Han said development of the e-commerce site would be gradual. If everything works out well, he said, the site may eventually evolve into an individual company.

The biggest challenge in China is how to make people care more about traceable food, according to Han, who said Dachan is working on presenting the health impact of its production process in a better way.

“We want to be very, very specific,” Han said, without disclosing the exact cost of the company’s food traceability system. “We are thinking about how to communicate better with consumers as well.”

More inspectors needed

The Chinese government also wants to address the country’s vexing food safety issue by rolling out various traceability mechanisms. It has built some 15 trial programmes in different cities and is encouraging big companies to take the lead.

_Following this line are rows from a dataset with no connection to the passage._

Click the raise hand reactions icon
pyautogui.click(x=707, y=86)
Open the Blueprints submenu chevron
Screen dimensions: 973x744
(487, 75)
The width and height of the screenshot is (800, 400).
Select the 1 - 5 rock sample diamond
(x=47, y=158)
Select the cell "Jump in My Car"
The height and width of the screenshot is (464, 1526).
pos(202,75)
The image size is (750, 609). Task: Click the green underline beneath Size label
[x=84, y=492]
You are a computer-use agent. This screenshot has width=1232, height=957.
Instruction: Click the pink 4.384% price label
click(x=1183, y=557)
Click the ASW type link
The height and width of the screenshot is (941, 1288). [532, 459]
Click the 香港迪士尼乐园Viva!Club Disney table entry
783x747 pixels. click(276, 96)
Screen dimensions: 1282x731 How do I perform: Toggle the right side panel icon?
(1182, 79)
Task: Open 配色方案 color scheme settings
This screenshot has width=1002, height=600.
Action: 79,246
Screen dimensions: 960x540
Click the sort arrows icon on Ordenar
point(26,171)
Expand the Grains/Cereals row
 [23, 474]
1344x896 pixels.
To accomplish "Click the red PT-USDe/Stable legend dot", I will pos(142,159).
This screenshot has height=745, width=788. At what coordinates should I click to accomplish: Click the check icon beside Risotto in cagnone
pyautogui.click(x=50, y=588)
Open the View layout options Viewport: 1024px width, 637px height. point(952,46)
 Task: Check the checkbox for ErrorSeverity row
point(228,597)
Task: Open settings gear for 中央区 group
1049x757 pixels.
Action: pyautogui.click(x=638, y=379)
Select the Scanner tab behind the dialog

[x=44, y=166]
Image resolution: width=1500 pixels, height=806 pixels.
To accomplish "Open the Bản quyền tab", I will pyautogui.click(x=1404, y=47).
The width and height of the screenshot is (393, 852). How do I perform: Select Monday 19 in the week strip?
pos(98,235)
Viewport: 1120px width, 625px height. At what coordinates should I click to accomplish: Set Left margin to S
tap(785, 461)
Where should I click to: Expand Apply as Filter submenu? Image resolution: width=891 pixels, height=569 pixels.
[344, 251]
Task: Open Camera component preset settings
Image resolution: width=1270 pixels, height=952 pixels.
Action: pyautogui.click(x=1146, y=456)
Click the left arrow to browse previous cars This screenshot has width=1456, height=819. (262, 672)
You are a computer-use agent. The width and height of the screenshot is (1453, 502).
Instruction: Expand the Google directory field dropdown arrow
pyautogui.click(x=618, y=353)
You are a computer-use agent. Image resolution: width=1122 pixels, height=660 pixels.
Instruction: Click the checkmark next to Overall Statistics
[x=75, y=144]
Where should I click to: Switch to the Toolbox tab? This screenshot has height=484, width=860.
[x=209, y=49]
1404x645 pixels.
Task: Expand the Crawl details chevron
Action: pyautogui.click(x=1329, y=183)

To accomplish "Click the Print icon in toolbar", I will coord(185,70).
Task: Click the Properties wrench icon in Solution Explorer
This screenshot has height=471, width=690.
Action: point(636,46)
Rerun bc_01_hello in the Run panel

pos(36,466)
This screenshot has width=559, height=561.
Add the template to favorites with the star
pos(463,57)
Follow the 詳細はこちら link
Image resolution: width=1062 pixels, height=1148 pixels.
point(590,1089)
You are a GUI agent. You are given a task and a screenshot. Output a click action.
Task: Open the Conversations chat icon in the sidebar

Huang Runqiu, a representative of the southwestern Sichuan province, proposed during China’s parliamentary meetings in March that the system be expanded nationwide to allow the origin of any food safety problem to be traced.

But Ma said the system might not be the best way to guarantee food safety. Rolling it out across the country would be very expensive, and the cost may eventually be borne by consumers, who are already seeing food price inflation.

It would be better to establish regional food traceability systems to cover major production bases, according to Ma, who said the task would require much more coordination among local governments.

The central authorities also need to train more professional inspectors to put a stop to high profile food-safety incidents such as cadmium-tainted rice and rat meat sold as lamb, according to areport published by the Beijing-based nonprofit group, Forum on Health, Environment and Development. It says that the state regulator – China Food and Drug Administration – needs another 40,000 people to do a proper job.

Eventually, food safety comes down to China’s soil and water. In a country where years of breakneck growth have left the environment heavily polluted, protecting food safety is long-term work, Ma said: “Ecological safety is paramount to food safety. No matter how tough the food safety laws are, food will not be safe if the ecology is damaged.”